I attended my first Springsteen concert in December 1995 at Constitution Hall. I did not love it. This was “The Ghost of Tom Joad” tour, promoting Springsteen’s darkest album with its bleak lyrics and quiet, haunting music. I’ve still never come to appreciate the album fully the way that many big fans have but it’s beyond question that it wasn’t the right introduction to the Springsteen concert experience.

My second concert, the reunion tour at Madison Square Garden in 1999, was exactly that introduction. All the cliches applied- I was transformed and transfixed, and I left the arena exhausted but hopeful. I had seen something special. I resolved that day that Bruce would never play a stand in my current home area without me taking in a show, and I’ve stayed true to that these past two decades.

I mention these dueling experiences because I wasn’t fully sure of what to expect at “Springsteen on Broadway.” Would it be the dark, quiet meditation of “Joad,” which offered important themes and very deep meaning to ponder but to me ultimately felt like medicine? Or would it reflect the euphoric, life-changing magic of a full Springsteen concert?

A theme of last night’s show was the magic tricks that Bruce performs, and last night was a new one. He filled the show with deep, emotionally powerful anecdotes that left me crying or on the verge of tears at least five times while also offering the life-affirming, rocking anthems that have marked his career. It’s undoubtedly different to hear “Tenth Avenue Freezeout” in a venue of 1,000 rather than 80,000. It still makes you smile, but you can feel every lyric and where Bruce was as a person when he wrote them.

Bruce opens the show by promising to explore the question that has confounded me many times: How does he do it?
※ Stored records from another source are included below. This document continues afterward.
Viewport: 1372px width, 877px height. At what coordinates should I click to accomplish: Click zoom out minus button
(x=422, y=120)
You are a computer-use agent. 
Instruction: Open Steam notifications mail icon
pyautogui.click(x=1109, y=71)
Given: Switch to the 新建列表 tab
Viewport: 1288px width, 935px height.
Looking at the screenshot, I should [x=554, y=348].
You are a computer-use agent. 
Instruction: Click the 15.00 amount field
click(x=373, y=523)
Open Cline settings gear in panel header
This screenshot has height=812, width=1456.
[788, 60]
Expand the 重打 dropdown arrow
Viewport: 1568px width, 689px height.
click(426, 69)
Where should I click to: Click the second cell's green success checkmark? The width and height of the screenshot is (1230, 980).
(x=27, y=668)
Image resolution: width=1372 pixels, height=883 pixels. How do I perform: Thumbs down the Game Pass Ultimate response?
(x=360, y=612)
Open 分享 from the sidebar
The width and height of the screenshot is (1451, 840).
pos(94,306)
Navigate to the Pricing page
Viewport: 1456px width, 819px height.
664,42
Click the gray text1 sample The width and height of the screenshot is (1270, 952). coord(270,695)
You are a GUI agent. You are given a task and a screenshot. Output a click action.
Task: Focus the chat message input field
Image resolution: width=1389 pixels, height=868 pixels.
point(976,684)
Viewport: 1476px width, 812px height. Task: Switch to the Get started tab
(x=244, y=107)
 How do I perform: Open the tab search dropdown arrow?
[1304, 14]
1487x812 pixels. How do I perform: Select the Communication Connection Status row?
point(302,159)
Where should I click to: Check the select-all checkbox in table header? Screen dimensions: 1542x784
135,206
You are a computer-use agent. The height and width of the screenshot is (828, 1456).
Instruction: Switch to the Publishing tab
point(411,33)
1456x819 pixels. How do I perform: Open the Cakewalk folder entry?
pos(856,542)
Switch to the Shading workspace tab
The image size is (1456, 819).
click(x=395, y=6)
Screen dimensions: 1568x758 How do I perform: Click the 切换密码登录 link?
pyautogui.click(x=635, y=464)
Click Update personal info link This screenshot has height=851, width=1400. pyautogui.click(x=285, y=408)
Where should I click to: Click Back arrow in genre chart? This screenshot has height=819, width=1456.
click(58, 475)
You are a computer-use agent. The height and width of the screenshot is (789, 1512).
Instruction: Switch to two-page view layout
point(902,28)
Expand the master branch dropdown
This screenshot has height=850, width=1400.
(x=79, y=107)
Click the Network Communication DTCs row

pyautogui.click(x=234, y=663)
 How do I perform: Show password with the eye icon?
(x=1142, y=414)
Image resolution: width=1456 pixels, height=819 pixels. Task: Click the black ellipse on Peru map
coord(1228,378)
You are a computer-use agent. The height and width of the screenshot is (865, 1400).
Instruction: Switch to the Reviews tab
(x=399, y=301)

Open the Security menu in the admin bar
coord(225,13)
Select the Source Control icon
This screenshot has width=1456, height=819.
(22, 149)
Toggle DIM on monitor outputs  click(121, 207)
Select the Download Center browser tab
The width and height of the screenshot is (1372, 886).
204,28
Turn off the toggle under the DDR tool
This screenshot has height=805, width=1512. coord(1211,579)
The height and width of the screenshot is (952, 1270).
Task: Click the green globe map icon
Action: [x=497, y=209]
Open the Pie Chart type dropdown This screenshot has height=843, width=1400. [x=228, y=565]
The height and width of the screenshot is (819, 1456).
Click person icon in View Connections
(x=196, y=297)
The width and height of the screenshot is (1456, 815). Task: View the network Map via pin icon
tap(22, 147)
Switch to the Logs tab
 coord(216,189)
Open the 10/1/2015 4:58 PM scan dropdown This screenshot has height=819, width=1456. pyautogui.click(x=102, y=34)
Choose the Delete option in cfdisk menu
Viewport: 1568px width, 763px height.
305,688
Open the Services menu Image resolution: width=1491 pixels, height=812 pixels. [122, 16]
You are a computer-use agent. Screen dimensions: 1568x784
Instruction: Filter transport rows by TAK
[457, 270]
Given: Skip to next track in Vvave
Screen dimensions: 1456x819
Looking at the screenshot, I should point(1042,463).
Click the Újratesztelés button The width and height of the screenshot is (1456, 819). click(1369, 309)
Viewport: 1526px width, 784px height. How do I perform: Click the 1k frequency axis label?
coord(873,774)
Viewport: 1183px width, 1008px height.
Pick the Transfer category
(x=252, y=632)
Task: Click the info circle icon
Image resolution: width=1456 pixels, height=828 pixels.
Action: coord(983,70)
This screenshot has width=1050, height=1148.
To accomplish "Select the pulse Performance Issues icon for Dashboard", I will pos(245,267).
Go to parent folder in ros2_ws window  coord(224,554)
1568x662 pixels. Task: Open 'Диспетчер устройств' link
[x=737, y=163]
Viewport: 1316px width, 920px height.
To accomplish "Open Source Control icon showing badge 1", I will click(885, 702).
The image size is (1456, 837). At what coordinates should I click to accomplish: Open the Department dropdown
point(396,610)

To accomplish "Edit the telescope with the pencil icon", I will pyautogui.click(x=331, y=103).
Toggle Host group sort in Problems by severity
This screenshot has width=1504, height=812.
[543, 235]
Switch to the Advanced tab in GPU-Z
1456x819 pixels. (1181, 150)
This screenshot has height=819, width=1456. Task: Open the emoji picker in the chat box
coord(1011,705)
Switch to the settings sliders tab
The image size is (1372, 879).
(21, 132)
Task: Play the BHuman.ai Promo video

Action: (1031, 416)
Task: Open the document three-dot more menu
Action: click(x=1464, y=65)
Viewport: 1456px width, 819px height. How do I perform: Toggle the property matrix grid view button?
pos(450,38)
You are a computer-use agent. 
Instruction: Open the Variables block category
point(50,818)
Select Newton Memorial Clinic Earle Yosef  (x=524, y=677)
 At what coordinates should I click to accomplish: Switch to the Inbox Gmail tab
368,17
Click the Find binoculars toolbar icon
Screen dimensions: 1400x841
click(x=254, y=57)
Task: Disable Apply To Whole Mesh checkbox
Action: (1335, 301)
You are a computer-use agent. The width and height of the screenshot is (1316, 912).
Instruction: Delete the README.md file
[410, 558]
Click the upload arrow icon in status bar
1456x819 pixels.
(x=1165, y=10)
The first song in this autobiographical melding of spoken word and song is “Growin Up,” Bruce’s anthem about the same. Bruce then explores his relationships with his father and his mother in powerful detail, turning to some lesser known but equally powerful songs to tell their stories.

Bruce told the tale of how he’s a fraud, having never held a working class job in his life but choosing to tell the stories of working class people throughout his career. This bit of self deprecation leads to a Bruce revelation that floored me in the book and in person: he created a stage persona that reflected how he saw the best version of his alcoholic, clinically depressed, factory-working father. He said that’s what children do with those who deny them the love they so desperately needed them- they emulate them to plant a stake for the love they were wrongfully denied. I once again felt very lucky to have had my wonderful, loving father, and I wondered how people like me who didn’t have Bruce’s experience process that most important relationship.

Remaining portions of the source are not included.